His unwelcome guest kept staring at him and Mulder was shocked to speechlessness when he finally understood the expression on Krycek's face. Something he had never seen, not in all their battles, their dirty little skirmishes, their private vendettas.

Entreaty.

Swallowing against a sudden thickness in his throat, Mulder got up. He carefully placed his two balls of fur in Krycek's lap and stepped into the galley for the cordless phone. After a brief and humorous conversation with an ex-girlfriend, he began rummaging around his tiny kitchen cabinets, muttering absently. He gave a crow of triumph and held his prize aloft - a can of turkey and rice cat food. Then he noticed Krycek leaning in the doorway, the three kittens balanced precariously on the forearm of his prosthesis. He was trying to prevent disaster with his good hand and Mulder's lips twitched as he watched the dark nemesis of his nightmares juggling kittens. Finally taking pity on the man, Mulder pulled down a birch salad bowl and put it on the counter.

"Here. Put them in there."

Krycek stared for a moment, then grabbed the only clean dishtowel and made a nest for his charges before placing them carefully inside. The three huddled against one another, exhausted and shaking, still mewling piteously. Mulder pulled out a blender and began measuring milk and cat food into it, murmuring the recipe his veterinarian friend had given him.

"How come you have cat food?"

Mulder actually looked embarrassed. "I ...uh, used to feed this old stray." He went back to fiddling with the appliance.

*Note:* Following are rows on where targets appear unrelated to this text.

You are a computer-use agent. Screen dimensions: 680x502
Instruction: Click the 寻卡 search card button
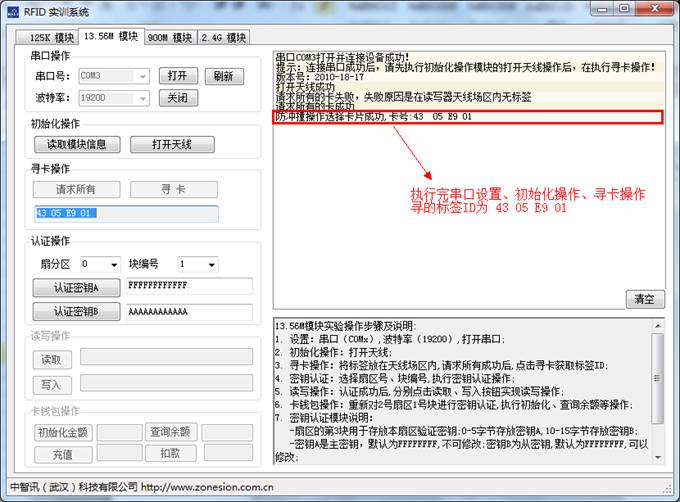tap(173, 189)
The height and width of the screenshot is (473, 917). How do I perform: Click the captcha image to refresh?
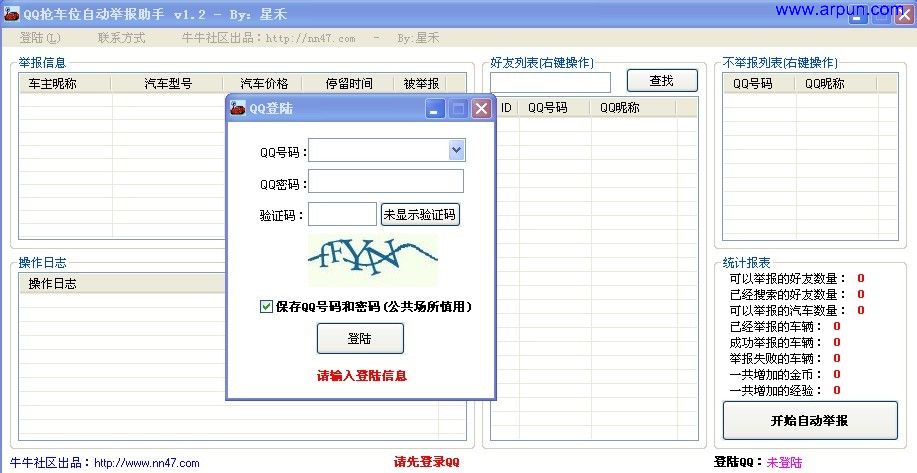click(x=372, y=261)
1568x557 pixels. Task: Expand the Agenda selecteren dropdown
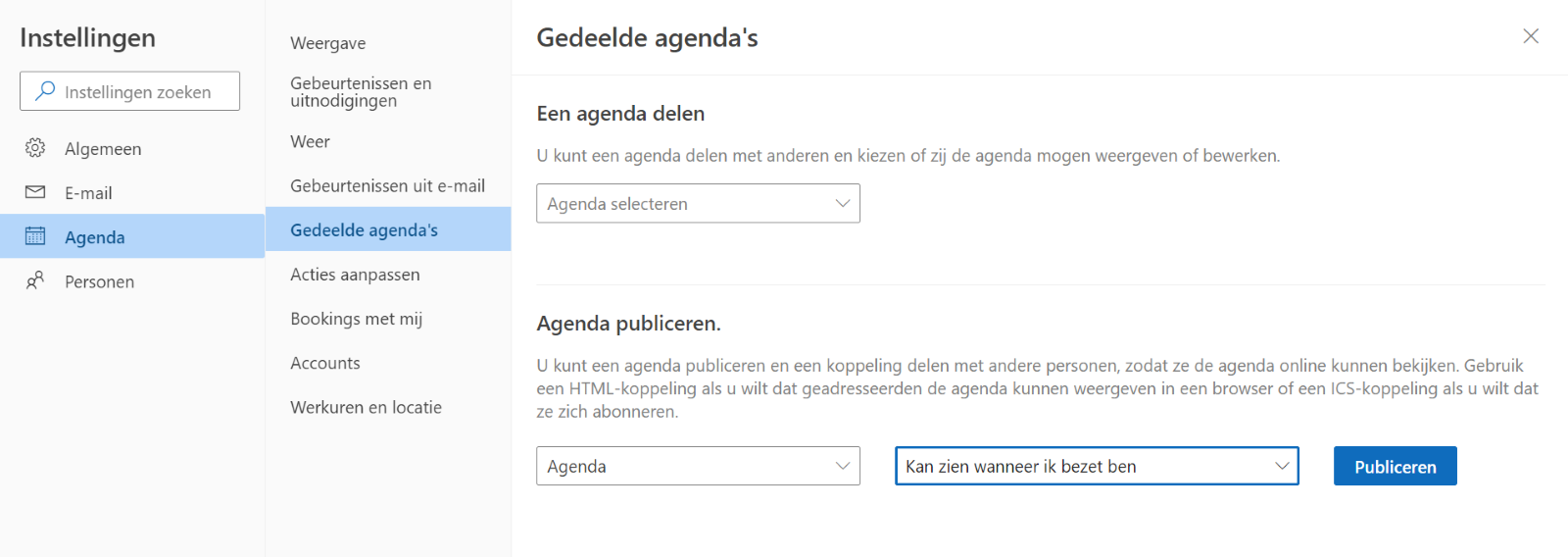pyautogui.click(x=698, y=203)
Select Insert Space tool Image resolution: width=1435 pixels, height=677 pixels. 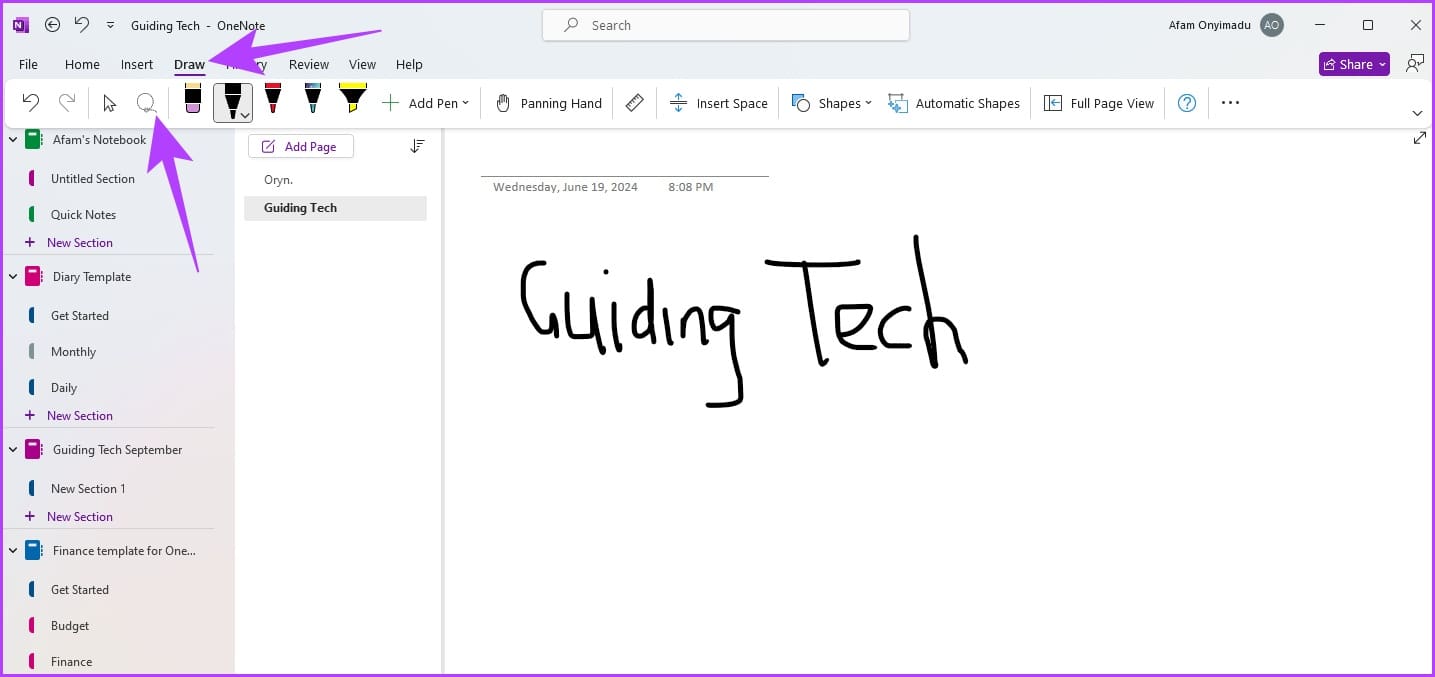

The whine of the blender frightened the kittens and Mulder was bemused to see Krycek absently soothing them with one long finger. Then he realized that Krycek was shivering as well. "There's coffee," he said suddenly, pointing with his chin. The other man nodded and took down a mug from the hooks above his head. He sipped as he watched Mulder microwave the unappetizing slop from the blender.

"What is that stuff?"

"The very finest in kitten milk replacer. Kerry said that you could buy cans of it at the pet store, but there's no way in hell we're going out in that," he nodded, indicating the storm outside. "She said this recipe is just as good."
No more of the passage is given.